Problem: Could you output every one of the lines below word for word, without changing anything?

Word and element location records:
·····
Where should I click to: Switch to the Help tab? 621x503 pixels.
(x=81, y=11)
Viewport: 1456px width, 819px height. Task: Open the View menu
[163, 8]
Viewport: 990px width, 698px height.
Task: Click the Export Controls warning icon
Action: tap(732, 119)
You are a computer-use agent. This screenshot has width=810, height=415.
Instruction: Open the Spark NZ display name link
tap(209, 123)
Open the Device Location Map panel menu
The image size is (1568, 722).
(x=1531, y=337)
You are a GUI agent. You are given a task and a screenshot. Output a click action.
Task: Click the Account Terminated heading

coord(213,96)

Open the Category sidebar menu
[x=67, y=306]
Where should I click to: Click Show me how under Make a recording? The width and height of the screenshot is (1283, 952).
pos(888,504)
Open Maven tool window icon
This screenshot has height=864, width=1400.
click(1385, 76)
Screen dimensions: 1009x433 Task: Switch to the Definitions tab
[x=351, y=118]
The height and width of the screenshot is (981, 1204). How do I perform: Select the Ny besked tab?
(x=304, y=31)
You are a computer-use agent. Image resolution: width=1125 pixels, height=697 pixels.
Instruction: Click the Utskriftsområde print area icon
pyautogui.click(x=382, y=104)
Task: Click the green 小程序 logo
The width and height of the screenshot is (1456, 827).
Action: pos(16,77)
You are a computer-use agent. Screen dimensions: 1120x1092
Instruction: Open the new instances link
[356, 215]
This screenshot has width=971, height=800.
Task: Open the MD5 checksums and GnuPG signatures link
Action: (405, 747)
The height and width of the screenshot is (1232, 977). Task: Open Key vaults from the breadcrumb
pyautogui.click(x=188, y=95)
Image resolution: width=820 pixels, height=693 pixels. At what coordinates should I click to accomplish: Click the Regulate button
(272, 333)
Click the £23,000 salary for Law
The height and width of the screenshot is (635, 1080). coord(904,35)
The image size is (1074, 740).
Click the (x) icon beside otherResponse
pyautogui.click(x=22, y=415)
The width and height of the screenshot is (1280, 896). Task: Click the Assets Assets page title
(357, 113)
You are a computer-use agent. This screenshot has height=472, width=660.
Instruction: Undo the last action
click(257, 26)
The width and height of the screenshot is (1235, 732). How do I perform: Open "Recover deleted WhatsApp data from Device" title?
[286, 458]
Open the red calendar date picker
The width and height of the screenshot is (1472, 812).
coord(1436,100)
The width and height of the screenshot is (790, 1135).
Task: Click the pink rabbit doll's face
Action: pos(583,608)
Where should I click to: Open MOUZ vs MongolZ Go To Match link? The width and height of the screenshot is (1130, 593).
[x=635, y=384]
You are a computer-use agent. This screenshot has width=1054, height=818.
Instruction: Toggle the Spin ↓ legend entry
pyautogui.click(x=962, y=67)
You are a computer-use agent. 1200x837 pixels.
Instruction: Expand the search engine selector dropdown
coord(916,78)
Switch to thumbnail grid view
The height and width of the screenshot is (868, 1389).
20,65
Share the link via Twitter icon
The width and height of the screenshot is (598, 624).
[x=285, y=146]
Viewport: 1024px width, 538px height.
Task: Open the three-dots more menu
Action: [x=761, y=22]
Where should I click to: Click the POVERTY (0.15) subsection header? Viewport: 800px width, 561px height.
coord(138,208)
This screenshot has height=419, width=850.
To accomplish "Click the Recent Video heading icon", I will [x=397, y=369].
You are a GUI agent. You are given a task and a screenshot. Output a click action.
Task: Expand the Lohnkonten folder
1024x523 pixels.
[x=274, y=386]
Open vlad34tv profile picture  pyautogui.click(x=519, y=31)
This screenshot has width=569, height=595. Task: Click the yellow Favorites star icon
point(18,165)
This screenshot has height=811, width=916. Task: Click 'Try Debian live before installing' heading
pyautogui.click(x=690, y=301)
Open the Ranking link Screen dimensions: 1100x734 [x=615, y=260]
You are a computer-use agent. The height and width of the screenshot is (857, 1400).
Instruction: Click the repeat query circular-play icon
·····
Task output:
Where should I click to: Switch to the Help tab? 621x503 pixels.
(x=81, y=11)
Viewport: 1456px width, 819px height. Task: Open the View menu
[163, 8]
Viewport: 990px width, 698px height.
Task: Click the Export Controls warning icon
Action: tap(732, 119)
You are a computer-use agent. This screenshot has width=810, height=415.
Instruction: Open the Spark NZ display name link
tap(209, 123)
Open the Device Location Map panel menu
The image size is (1568, 722).
(x=1531, y=337)
You are a GUI agent. You are given a task and a screenshot. Output a click action.
Task: Click the Account Terminated heading

coord(213,96)

Open the Category sidebar menu
[x=67, y=306]
Where should I click to: Click Show me how under Make a recording? The width and height of the screenshot is (1283, 952).
pos(888,504)
Open Maven tool window icon
This screenshot has height=864, width=1400.
click(1385, 76)
Screen dimensions: 1009x433 Task: Switch to the Definitions tab
[x=351, y=118]
The height and width of the screenshot is (981, 1204). How do I perform: Select the Ny besked tab?
(x=304, y=31)
You are a computer-use agent. Image resolution: width=1125 pixels, height=697 pixels.
Instruction: Click the Utskriftsområde print area icon
pyautogui.click(x=382, y=104)
Task: Click the green 小程序 logo
The width and height of the screenshot is (1456, 827).
Action: pos(16,77)
You are a computer-use agent. Screen dimensions: 1120x1092
Instruction: Open the new instances link
[356, 215]
This screenshot has width=971, height=800.
Task: Open the MD5 checksums and GnuPG signatures link
Action: (405, 747)
The height and width of the screenshot is (1232, 977). Task: Open Key vaults from the breadcrumb
pyautogui.click(x=188, y=95)
Image resolution: width=820 pixels, height=693 pixels. At what coordinates should I click to accomplish: Click the Regulate button
(272, 333)
Click the £23,000 salary for Law
The height and width of the screenshot is (635, 1080). coord(904,35)
The image size is (1074, 740).
Click the (x) icon beside otherResponse
pyautogui.click(x=22, y=415)
The width and height of the screenshot is (1280, 896). Task: Click the Assets Assets page title
(357, 113)
You are a computer-use agent. This screenshot has height=472, width=660.
Instruction: Undo the last action
click(257, 26)
The width and height of the screenshot is (1235, 732). How do I perform: Open "Recover deleted WhatsApp data from Device" title?
[286, 458]
Open the red calendar date picker
The width and height of the screenshot is (1472, 812).
coord(1436,100)
The width and height of the screenshot is (790, 1135).
Task: Click the pink rabbit doll's face
Action: pos(583,608)
Where should I click to: Open MOUZ vs MongolZ Go To Match link? The width and height of the screenshot is (1130, 593).
[x=635, y=384]
You are a computer-use agent. This screenshot has width=1054, height=818.
Instruction: Toggle the Spin ↓ legend entry
pyautogui.click(x=962, y=67)
You are a computer-use agent. 1200x837 pixels.
Instruction: Expand the search engine selector dropdown
coord(916,78)
Switch to thumbnail grid view
The height and width of the screenshot is (868, 1389).
20,65
Share the link via Twitter icon
The width and height of the screenshot is (598, 624).
[x=285, y=146]
Viewport: 1024px width, 538px height.
Task: Open the three-dots more menu
Action: [x=761, y=22]
Where should I click to: Click the POVERTY (0.15) subsection header? Viewport: 800px width, 561px height.
coord(138,208)
This screenshot has height=419, width=850.
To accomplish "Click the Recent Video heading icon", I will [x=397, y=369].
You are a GUI agent. You are given a task and a screenshot. Output a click action.
Task: Expand the Lohnkonten folder
1024x523 pixels.
[x=274, y=386]
Open vlad34tv profile picture  pyautogui.click(x=519, y=31)
This screenshot has width=569, height=595. Task: Click the yellow Favorites star icon
point(18,165)
This screenshot has height=811, width=916. Task: Click 'Try Debian live before installing' heading
pyautogui.click(x=690, y=301)
Open the Ranking link Screen dimensions: 1100x734 [x=615, y=260]
You are a computer-use agent. The height and width of the screenshot is (857, 1400).
Instruction: Click the repeat query circular-play icon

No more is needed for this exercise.